What to do –
Lines from the one containing "Instruction: Open the" to the end of the data below are to be restated exactly, with both ends included and nothing else.

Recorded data
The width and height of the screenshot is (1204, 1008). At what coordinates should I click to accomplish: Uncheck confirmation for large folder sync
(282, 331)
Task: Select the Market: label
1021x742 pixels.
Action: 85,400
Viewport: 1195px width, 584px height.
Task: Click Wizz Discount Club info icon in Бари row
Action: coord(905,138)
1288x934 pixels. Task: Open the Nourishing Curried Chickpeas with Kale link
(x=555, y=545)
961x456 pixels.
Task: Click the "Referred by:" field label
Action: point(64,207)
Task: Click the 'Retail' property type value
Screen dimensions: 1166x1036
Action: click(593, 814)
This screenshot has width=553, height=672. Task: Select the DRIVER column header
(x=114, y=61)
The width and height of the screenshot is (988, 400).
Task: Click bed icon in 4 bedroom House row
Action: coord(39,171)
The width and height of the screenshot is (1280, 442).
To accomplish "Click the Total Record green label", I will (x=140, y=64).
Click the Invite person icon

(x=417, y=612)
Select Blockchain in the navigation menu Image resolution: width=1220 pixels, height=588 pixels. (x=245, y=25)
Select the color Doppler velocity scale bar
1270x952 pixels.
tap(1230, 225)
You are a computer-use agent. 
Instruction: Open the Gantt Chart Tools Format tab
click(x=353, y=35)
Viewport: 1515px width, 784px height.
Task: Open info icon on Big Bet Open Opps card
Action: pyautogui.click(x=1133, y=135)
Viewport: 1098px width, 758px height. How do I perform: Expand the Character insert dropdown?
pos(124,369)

Answer box –
Instruction: Open the Gantt Chart Tools Format tab
click(x=353, y=35)
Viewport: 1515px width, 784px height.
Task: Open info icon on Big Bet Open Opps card
Action: pyautogui.click(x=1133, y=135)
Viewport: 1098px width, 758px height. How do I perform: Expand the Character insert dropdown?
pos(124,369)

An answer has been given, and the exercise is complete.